- [PROMPT]: Where does the word "will" show up in the records? Copy every line that has it.

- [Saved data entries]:
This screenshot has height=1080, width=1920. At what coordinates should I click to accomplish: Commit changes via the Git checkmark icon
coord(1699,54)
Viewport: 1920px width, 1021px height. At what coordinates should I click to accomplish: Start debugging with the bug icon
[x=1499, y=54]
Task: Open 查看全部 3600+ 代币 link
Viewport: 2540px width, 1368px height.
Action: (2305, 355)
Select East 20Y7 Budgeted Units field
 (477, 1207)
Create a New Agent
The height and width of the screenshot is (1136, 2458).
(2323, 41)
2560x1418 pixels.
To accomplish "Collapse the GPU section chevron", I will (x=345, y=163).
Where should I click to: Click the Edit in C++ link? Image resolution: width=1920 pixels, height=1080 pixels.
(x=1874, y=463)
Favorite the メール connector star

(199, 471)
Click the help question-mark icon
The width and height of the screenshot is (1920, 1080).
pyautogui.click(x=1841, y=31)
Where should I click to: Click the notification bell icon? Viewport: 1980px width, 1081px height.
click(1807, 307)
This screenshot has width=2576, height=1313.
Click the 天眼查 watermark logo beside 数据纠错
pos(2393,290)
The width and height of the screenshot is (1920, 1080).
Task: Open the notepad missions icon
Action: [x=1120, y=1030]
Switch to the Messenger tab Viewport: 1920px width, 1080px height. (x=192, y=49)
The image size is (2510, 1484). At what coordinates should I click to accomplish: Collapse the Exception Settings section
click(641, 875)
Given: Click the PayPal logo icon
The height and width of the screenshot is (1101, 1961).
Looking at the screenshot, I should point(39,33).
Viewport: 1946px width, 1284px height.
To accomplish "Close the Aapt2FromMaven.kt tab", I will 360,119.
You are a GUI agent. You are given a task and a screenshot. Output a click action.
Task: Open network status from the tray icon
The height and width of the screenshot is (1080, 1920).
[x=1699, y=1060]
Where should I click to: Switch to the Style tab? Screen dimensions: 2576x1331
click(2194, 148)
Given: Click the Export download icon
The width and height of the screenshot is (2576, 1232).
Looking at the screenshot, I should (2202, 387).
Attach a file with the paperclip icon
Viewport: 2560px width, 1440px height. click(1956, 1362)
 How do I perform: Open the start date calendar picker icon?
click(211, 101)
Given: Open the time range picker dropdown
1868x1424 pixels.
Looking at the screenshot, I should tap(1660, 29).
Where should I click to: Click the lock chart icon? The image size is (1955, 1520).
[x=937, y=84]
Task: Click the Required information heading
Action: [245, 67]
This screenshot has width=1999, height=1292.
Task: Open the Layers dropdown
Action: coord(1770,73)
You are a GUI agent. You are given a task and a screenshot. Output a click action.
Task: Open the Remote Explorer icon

- [OUTPUT OF THE EXERCISE]:
To accomplish "Collapse the GPU section chevron", I will (x=345, y=163).
To accomplish "Close the Aapt2FromMaven.kt tab", I will 360,119.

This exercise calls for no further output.